Elle soupira. Le Bourreau et le Voleur également.

-    Oh là ! Hic ! poussa une nouvelle voix, grave et maladroite cette fois. Haut ! Hic ! Haut les… haut les cœurs ! On va pas… hic ! On va pas se laisser aller quand même !
Celui qui venait de parler était un homme un peu plus jeune que la Prostituée. Seulement, son visage tout rouge et tout gonflé, ainsi que ses vêtements abimés et empestant l’alcool, ne le montrait pas.

-    Attendez… fit le voleur.
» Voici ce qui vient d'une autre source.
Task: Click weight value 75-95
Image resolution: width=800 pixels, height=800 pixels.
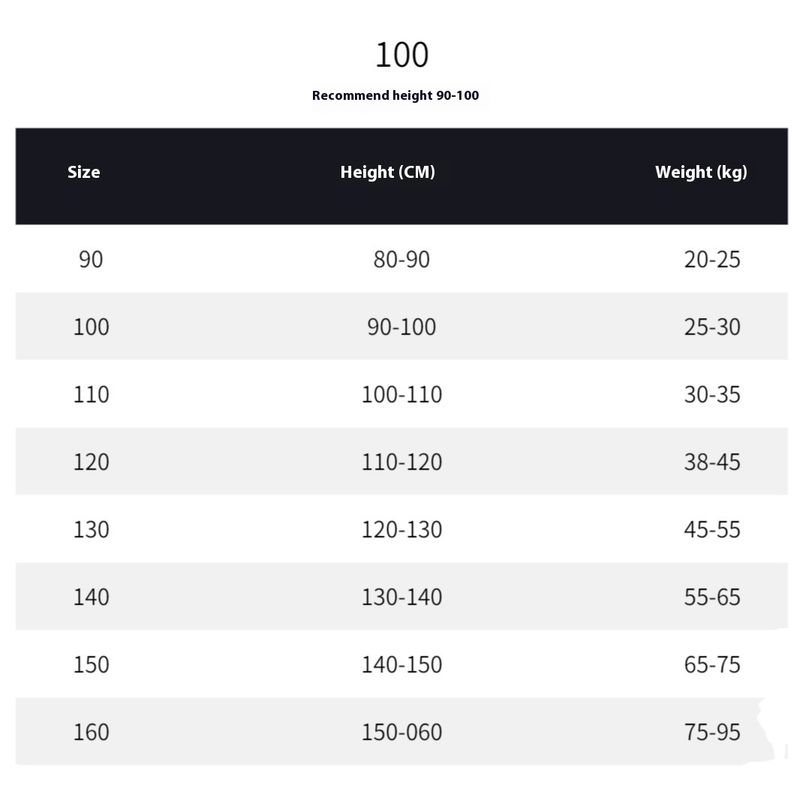Action: pos(712,732)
Vous n’êtes quand même le dernier Ivrogne…

-    Hé si ! Hic ! Depuis l’autre… l’autre truc là !

-    La Réforme ? l’aida la Prostituée.

-    Ouais ! Hic ! Depuis ce truc les gens z’ont arrêté de boire… hic ! Z’ont détruit tout l’alcool… hic… qui restait ! Y’a plus que ça maintenant… hic !
Il leur montra ce qu’il avait dans sa main comme si c’était son plus beau trésor… ce qui devait l’être pour lui.

-    Mais… c’est une bouteille de Brandy ! s’exclama le Bourreau.

-    La… hic ! La dernière ! Et je… jeee… jeeeee… hic !

-    Je quoi ? lui demanda le Voleur, exaspéré par son attitude.

-    Je voudrais la partager avec vous… hic !

-    Oh ! fit le Voleur qui changea très vite d’humeur. On ne refuse pas du Brandy !

Et nos quatre personnages, sans doute les seuls à avoir été épargnés par la Réforme, vidèrent le contenu de la dernière bouteille de l’Ivrogne. Ils se réjouiront des sinistres vices du passé jusqu’à la nuit tombée avant de retourner chacun chez eux.